* [Exercise instructions]: Exactly transcribe the line that holds "Task: Choose Save as... in context menu" and every remaining line of the records, up to and including the final one, with nothing else.

* [Records shown]:
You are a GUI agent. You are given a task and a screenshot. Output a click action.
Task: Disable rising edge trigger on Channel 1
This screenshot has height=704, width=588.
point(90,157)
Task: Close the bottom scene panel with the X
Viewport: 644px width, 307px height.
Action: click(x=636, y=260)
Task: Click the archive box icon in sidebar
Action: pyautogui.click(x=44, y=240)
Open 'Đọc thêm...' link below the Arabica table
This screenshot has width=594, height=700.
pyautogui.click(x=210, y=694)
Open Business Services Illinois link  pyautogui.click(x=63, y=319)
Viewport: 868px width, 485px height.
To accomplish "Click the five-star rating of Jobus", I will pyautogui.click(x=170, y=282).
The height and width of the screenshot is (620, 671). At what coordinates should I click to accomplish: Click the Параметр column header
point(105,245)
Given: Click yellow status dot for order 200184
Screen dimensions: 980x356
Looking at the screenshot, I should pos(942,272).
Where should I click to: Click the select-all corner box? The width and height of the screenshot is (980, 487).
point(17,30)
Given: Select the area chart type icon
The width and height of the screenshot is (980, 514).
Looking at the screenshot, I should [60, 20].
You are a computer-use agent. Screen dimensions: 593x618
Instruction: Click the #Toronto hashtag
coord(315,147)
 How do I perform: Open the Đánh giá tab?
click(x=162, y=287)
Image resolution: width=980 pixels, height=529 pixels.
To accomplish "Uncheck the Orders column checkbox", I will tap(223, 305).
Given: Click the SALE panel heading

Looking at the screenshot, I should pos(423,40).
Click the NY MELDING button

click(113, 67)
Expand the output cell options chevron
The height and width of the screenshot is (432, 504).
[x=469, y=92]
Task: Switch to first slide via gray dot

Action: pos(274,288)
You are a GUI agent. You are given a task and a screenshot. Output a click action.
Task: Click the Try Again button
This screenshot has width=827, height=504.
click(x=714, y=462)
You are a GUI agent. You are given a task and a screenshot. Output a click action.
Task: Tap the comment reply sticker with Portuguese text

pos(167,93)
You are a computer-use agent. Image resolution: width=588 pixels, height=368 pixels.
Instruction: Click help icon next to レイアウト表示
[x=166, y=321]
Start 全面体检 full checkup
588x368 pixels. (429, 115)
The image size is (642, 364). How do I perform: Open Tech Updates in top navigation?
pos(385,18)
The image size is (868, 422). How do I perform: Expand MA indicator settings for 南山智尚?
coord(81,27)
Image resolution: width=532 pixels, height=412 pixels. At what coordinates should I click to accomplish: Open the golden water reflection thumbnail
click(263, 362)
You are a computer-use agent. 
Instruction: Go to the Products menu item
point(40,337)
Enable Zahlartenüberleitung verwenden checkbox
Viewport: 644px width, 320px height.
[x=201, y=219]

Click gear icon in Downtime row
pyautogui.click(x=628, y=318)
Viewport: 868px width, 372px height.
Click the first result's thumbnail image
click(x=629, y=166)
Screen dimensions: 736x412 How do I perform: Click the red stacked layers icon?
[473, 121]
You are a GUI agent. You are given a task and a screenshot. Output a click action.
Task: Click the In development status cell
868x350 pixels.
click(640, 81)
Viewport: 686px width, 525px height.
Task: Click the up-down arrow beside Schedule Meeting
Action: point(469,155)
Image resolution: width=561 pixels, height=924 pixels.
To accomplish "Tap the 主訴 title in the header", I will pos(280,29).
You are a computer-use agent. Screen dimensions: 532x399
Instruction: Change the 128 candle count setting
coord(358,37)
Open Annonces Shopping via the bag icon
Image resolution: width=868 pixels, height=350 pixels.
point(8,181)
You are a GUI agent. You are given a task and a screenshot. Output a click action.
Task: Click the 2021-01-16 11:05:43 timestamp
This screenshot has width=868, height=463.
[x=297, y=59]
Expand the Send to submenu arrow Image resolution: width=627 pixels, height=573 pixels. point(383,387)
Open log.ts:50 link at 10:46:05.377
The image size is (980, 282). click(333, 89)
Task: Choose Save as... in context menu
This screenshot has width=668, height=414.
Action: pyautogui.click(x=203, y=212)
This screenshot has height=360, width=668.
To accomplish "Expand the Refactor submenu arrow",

* [Exercise solution]:
Task: Choose Save as... in context menu
This screenshot has width=668, height=414.
Action: pyautogui.click(x=203, y=212)
This screenshot has height=360, width=668.
To accomplish "Expand the Refactor submenu arrow",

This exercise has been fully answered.